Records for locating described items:

******

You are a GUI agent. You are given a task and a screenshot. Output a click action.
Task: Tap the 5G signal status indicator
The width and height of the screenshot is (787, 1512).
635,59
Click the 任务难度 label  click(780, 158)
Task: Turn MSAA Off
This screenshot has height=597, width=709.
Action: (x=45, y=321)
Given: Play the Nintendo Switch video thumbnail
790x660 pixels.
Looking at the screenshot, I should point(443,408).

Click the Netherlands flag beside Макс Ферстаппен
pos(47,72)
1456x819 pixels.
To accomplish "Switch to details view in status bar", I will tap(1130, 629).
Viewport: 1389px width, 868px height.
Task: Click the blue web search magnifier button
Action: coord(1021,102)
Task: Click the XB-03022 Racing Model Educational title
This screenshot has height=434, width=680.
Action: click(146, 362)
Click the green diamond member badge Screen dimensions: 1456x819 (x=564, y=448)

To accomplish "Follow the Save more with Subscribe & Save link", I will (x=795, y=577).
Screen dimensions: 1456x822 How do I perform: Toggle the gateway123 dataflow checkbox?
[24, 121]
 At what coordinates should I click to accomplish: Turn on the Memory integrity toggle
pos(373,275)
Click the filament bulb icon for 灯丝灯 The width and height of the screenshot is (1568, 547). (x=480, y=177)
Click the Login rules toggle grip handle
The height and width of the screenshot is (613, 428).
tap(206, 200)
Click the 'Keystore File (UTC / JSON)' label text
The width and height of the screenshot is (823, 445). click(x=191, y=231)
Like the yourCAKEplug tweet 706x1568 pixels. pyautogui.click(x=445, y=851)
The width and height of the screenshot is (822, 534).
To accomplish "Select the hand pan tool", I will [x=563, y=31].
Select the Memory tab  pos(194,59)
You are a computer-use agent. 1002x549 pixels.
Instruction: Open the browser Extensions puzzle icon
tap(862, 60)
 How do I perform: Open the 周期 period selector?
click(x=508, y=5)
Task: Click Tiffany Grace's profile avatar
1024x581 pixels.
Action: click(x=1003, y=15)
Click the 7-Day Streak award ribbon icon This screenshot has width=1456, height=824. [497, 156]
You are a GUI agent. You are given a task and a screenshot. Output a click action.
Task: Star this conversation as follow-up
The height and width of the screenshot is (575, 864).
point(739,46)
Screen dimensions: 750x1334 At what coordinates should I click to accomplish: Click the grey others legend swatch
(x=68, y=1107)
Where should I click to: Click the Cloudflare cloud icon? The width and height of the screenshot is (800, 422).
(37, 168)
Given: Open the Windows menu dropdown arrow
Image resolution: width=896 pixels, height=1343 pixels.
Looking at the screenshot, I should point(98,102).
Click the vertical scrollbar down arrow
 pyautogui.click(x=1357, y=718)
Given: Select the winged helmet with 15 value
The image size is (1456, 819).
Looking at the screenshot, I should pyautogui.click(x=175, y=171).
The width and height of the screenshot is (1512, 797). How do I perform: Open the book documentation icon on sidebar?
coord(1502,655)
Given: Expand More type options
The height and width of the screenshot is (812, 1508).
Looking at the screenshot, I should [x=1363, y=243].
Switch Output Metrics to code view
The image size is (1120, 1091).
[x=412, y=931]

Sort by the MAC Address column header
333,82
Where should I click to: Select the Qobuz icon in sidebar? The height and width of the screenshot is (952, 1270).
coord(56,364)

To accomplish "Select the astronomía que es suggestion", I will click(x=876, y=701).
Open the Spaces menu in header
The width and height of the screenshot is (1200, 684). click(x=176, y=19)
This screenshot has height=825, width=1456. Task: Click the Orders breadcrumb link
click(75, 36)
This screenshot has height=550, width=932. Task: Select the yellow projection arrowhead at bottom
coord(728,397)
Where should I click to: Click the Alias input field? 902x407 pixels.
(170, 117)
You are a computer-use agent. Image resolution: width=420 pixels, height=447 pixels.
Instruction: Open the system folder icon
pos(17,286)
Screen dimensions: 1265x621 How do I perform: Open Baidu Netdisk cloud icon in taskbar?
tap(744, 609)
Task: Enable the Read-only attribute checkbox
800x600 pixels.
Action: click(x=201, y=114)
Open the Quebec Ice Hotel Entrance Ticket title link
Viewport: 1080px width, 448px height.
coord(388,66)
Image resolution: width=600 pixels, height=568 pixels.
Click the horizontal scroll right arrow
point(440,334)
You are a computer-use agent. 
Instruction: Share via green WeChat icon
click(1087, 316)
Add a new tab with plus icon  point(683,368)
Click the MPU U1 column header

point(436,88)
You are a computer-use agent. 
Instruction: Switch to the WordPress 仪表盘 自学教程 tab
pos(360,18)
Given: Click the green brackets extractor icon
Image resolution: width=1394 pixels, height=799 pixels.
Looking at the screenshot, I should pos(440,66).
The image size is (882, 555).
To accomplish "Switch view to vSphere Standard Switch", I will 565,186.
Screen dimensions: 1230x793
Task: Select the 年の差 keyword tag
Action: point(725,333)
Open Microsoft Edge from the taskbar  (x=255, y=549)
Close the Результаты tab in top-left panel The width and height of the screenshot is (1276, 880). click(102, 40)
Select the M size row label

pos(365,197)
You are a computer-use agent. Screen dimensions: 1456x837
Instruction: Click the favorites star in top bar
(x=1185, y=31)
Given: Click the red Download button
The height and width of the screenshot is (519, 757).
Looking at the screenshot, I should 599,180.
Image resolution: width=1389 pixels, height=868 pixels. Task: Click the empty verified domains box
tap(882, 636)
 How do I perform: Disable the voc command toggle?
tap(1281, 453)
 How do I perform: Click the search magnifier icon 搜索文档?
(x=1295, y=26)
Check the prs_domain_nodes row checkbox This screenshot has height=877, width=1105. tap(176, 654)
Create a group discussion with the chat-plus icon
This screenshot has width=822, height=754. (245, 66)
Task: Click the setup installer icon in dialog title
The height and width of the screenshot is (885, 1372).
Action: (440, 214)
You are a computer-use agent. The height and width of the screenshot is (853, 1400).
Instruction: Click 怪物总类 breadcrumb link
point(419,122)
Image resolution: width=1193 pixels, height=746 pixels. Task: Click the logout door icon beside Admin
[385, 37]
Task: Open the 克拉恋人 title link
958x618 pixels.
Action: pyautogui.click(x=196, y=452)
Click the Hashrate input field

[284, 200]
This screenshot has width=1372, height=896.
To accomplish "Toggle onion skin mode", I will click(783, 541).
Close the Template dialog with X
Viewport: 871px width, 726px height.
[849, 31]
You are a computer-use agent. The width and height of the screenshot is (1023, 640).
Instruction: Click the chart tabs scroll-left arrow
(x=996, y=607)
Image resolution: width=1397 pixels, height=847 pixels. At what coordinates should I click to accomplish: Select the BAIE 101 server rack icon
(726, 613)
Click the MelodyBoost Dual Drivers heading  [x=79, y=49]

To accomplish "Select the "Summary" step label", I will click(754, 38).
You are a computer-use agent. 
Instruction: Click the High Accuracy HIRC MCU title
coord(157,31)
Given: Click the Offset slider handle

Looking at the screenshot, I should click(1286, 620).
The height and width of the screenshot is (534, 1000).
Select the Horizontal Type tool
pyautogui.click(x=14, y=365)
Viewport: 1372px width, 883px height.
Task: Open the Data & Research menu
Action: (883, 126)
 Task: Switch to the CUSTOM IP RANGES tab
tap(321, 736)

******

WHAT YOU SHOULD DO: Can you extract every line from the start of the records through the line holding "Action: coord(1021,102)", inclusive, and reproduce them verbatim?

RESULT OF THE TASK:
You are a GUI agent. You are given a task and a screenshot. Output a click action.
Task: Tap the 5G signal status indicator
The width and height of the screenshot is (787, 1512).
635,59
Click the 任务难度 label  click(780, 158)
Task: Turn MSAA Off
This screenshot has height=597, width=709.
Action: (x=45, y=321)
Given: Play the Nintendo Switch video thumbnail
790x660 pixels.
Looking at the screenshot, I should point(443,408).

Click the Netherlands flag beside Макс Ферстаппен
pos(47,72)
1456x819 pixels.
To accomplish "Switch to details view in status bar", I will tap(1130, 629).
Viewport: 1389px width, 868px height.
Task: Click the blue web search magnifier button
Action: coord(1021,102)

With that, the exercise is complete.